Mr. Factor’s journey began even before he got his hybrid gas-electric Prius in January 2005. In his work life, Mr. Factor is founder and chairman of Eventide Inc., which develops and manufactures digital audio processing products (including the one used to bleep out obscenities) as well as avionics instrumentation and communication recorders for public safety institutions.

As someone who thought of himself as both techie and green, he bought a Prius for its energy-saving, reduced noxious emissions and the other things that have made the car a cult success.

But then he started thinking about something else. “I have decided that we are all looking at hybrids in an upside-down fashion,’’ he wrote on a Web site (priups.com) where he started to track his experiment. “This site is dedicated to that ‘other side’ of the hybrid. Don’t think of it as ‘a car,’ think of it as a power plant.”

So, he thought, here he had this car that spends most of its life “lump-like, sitting in a garage or a parking spot.” Meanwhile, it had a powerful battery, about 17 times the voltage of a conventional car battery, just sitting dormant. What if that power could be used for other purposes, like powering a house in an emergency or potentially working (he hoped, with tens of thousands or millions of others) to augment the power grid in a time of crisis — like in a hurricane or a terrorist attack?

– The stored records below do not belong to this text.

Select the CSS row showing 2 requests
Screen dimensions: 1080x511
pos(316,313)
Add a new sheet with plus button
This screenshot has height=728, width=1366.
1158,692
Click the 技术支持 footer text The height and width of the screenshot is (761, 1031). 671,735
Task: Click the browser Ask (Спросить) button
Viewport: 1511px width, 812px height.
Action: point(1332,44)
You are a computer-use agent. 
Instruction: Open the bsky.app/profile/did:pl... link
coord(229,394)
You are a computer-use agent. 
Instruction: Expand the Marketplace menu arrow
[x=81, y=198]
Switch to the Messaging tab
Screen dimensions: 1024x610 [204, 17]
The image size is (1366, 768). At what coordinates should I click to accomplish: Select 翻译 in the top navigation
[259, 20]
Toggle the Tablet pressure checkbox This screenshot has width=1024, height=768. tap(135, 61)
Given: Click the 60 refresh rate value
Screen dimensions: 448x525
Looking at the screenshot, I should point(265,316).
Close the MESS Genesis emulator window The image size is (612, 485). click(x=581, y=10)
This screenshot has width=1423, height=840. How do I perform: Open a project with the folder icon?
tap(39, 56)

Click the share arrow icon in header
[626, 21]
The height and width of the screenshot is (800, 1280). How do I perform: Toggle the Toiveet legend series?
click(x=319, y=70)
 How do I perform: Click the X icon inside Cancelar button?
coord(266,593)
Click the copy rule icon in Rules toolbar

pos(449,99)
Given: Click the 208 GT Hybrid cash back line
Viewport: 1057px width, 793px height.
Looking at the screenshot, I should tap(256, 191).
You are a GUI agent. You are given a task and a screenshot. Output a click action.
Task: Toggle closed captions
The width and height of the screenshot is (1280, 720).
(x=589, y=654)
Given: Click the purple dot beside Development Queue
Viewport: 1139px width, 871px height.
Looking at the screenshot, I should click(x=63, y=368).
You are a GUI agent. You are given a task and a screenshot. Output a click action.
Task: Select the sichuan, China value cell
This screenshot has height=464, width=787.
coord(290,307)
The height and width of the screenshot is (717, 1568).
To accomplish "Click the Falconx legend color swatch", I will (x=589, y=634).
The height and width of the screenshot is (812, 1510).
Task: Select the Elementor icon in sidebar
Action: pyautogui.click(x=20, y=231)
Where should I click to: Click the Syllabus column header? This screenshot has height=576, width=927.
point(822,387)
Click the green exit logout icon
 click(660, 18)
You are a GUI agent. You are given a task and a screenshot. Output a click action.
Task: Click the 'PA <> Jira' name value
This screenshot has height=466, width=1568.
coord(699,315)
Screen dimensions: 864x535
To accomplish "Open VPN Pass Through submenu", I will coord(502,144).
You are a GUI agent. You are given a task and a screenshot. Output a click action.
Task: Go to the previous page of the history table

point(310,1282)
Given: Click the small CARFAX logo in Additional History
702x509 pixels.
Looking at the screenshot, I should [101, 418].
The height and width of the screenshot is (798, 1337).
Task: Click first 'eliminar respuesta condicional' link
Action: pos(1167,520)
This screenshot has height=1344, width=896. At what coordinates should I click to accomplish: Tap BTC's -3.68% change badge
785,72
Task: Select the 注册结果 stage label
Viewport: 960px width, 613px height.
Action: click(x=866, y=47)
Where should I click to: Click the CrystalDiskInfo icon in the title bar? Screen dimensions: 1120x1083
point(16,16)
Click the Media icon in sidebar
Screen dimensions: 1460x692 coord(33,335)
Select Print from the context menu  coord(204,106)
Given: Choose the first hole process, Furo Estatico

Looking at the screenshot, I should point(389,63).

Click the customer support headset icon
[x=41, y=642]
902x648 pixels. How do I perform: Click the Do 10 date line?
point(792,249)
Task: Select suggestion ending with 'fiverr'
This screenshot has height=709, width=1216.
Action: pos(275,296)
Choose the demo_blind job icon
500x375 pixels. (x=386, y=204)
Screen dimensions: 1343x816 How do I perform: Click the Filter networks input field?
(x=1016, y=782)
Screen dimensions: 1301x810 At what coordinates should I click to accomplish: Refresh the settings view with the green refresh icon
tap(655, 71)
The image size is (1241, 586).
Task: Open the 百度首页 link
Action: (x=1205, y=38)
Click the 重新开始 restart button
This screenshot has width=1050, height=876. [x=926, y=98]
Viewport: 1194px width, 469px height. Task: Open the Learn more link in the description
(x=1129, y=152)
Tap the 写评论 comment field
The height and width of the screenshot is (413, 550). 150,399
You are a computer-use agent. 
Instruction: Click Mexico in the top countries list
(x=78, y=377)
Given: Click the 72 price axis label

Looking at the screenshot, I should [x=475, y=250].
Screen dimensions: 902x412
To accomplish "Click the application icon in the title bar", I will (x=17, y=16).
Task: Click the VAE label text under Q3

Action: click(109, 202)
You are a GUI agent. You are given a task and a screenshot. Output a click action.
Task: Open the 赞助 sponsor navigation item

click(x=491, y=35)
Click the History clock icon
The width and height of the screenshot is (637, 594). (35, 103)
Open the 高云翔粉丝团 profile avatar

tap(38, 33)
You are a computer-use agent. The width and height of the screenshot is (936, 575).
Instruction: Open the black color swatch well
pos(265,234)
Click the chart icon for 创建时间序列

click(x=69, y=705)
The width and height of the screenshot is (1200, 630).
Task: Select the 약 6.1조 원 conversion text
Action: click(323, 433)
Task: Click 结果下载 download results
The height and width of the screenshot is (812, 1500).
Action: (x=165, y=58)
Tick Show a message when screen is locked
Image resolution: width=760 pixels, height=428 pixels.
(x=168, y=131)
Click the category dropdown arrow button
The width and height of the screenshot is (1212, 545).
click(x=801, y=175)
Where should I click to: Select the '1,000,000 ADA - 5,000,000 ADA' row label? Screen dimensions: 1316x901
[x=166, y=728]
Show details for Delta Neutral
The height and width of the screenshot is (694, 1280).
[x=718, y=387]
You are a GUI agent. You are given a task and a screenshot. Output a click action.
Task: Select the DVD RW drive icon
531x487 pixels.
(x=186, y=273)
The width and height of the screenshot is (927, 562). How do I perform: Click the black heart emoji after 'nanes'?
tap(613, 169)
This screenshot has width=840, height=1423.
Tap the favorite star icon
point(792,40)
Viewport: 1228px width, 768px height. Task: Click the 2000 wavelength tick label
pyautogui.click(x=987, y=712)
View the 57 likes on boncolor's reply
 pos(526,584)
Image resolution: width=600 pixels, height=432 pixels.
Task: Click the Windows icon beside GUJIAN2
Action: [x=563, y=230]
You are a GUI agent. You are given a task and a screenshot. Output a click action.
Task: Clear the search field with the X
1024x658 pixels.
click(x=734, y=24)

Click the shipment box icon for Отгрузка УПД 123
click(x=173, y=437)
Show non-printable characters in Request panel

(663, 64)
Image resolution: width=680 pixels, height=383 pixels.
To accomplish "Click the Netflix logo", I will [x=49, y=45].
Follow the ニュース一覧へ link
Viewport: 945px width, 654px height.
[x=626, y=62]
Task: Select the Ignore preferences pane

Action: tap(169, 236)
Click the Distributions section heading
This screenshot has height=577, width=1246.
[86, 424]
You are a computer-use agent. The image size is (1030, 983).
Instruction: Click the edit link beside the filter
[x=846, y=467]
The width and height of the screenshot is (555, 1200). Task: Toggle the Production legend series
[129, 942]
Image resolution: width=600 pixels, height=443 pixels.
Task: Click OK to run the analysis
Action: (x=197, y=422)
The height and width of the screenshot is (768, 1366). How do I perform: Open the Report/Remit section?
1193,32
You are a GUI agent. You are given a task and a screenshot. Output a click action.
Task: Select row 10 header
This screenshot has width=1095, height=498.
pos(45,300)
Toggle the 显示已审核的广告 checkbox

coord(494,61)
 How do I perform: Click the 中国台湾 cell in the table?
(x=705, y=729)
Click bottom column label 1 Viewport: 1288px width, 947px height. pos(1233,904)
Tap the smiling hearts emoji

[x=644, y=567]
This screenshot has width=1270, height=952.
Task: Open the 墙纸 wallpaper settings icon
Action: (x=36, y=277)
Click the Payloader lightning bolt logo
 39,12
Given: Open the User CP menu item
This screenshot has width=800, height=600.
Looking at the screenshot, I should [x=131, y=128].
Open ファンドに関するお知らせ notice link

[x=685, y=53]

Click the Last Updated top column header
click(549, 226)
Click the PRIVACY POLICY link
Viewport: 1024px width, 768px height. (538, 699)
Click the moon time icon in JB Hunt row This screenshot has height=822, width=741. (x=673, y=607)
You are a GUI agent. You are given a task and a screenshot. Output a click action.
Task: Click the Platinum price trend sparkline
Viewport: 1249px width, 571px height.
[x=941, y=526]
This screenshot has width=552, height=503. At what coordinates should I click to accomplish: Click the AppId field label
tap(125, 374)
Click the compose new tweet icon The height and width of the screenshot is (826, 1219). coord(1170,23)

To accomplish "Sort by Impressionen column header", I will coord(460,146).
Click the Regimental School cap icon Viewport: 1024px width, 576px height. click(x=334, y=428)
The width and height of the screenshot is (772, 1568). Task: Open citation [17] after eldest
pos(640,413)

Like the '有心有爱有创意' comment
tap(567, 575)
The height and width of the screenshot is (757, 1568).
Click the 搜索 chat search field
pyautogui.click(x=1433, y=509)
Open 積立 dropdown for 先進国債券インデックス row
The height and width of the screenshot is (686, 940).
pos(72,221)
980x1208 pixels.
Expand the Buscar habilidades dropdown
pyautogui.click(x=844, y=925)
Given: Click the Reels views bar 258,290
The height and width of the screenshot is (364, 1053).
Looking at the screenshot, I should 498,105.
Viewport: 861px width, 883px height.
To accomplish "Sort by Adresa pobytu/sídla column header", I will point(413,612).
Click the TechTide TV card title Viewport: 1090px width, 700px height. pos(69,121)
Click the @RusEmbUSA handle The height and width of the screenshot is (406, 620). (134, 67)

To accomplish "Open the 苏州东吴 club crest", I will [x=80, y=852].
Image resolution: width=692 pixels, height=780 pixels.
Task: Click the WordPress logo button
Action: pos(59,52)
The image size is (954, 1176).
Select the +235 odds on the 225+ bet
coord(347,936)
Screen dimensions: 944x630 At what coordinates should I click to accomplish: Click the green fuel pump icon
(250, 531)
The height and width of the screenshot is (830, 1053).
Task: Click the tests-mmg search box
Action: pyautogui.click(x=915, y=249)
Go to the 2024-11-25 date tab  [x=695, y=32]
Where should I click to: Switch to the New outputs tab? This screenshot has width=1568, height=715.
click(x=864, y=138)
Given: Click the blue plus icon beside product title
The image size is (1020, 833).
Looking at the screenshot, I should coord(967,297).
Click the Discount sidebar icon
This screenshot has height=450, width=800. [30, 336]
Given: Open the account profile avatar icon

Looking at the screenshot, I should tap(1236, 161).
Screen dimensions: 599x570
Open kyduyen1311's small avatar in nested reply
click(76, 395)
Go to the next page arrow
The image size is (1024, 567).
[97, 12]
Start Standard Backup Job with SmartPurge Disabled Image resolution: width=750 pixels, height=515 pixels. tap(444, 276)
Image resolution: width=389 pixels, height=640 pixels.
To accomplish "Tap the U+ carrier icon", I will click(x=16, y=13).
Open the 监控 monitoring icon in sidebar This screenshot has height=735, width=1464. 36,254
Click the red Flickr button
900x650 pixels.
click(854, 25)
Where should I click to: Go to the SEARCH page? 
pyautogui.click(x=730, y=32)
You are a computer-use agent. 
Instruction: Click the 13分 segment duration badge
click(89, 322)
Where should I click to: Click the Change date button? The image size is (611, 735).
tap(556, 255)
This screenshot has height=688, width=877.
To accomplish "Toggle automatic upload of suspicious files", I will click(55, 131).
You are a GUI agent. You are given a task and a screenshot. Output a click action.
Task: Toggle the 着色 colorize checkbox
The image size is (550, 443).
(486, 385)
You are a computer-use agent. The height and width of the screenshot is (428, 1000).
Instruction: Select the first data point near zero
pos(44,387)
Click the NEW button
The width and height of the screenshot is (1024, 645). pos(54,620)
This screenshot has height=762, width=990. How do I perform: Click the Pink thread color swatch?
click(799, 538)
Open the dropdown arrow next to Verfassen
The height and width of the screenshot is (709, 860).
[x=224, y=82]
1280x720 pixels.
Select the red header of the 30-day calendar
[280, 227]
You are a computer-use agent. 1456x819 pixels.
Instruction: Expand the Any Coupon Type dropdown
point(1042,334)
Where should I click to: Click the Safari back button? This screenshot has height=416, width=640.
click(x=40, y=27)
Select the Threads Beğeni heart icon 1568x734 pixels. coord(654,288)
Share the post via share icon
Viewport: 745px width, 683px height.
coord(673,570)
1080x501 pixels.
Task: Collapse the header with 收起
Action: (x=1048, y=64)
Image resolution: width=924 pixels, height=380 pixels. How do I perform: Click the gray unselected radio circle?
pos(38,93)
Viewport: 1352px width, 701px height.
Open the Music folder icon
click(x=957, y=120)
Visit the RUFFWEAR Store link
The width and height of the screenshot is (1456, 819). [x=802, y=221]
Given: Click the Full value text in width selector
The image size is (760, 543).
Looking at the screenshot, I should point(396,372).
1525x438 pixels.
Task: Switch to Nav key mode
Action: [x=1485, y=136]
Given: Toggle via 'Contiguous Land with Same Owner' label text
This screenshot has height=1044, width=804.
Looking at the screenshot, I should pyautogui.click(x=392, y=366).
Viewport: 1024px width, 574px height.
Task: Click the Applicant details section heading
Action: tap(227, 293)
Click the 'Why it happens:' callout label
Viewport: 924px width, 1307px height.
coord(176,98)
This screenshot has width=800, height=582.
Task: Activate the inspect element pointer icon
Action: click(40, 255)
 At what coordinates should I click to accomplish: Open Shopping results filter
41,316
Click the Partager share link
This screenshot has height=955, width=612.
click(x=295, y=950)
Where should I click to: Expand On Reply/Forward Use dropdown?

Thus began an odyssey far too complicated for those of us whose electrical knowledge begins and ends at screwing in a light bulb. (The Web site explains it in mind-numbing detail.) But in essence, he found a way to run heavy-gauge cable to the car battery and connect it to a backup circuit box inside the house through a UPS unit that changes the DC power in the car to the AC power in the house. It then hooks up to a circuit box that includes essentials like refrigerator and lights and leaves out things like the air-conditioner or pump for the swimming pool. (A bare-bones version, an alternative to a cheap home generator, would involve running extension cords to a UPS unit in the car.)

And voilà! On a warm September morning it seemed a snap to make the connection, plug it in, turn on the car and switch from utility company power to Prius power.

THERE are, as you can imagine, a few caveats. No one in his right mind who’s not a complete tech geek would even consider trying it. (Nor should they. Power from the car battery can be as dangerous as electricity from a light socket.) It only works with a hybrid car, so if you don’t have one, never mind. And you can do the same thing either with an expensive generating system hooked to a backup circuit panel or with a cheap generator connected with extension cords, so why do it?

Why, indeed? Mr. Factor’s grand dream is an army of hybrids, at once cutting down on energy use and always available as ready reinforcements for the power grid. And if there were hundreds of thousands or millions of hybrids out there, someone could come up with a commercial version of this. So, the average idiot could hire an electrician to do it.

That day might be a tad far off, but whether or not it arrives, Mr. Factor can still take pride in his handiwork.

“It was fun, but everything is fun for me,’’ he said. “I’m easily entertained.”